Top of Provided records

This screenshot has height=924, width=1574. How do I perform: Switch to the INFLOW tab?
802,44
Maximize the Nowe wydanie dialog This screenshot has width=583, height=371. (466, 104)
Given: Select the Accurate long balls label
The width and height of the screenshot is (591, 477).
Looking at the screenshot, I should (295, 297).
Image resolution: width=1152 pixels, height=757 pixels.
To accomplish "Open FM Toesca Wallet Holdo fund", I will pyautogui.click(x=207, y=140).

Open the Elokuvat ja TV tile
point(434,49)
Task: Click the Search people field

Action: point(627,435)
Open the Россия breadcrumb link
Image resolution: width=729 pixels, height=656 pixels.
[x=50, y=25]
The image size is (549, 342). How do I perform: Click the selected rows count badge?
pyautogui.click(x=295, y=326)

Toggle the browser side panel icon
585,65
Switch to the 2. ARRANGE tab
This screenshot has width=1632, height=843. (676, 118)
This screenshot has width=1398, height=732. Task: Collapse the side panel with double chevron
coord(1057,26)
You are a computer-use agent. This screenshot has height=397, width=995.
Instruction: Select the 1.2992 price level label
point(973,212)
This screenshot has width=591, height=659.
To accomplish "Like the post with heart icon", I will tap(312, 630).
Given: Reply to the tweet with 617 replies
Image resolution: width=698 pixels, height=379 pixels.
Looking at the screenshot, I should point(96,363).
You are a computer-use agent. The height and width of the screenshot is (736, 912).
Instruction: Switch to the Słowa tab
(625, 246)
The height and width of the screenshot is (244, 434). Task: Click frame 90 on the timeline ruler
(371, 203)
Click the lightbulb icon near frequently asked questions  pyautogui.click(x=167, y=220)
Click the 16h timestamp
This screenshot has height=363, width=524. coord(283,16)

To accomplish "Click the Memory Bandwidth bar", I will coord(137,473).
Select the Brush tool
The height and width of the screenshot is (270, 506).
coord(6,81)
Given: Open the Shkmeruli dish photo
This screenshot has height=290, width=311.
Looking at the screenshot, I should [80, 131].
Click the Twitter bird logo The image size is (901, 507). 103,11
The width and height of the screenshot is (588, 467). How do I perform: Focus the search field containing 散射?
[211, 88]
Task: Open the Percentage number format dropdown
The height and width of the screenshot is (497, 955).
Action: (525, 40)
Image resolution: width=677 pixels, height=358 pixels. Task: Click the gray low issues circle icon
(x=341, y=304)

Bottom of Provided records

### Task directions
Spot every line in the entries that includes the word "will", and copy each one out.

### Written response
To accomplish "Open FM Toesca Wallet Holdo fund", I will pyautogui.click(x=207, y=140).
To accomplish "Like the post with heart icon", I will tap(312, 630).
To accomplish "Click the Memory Bandwidth bar", I will coord(137,473).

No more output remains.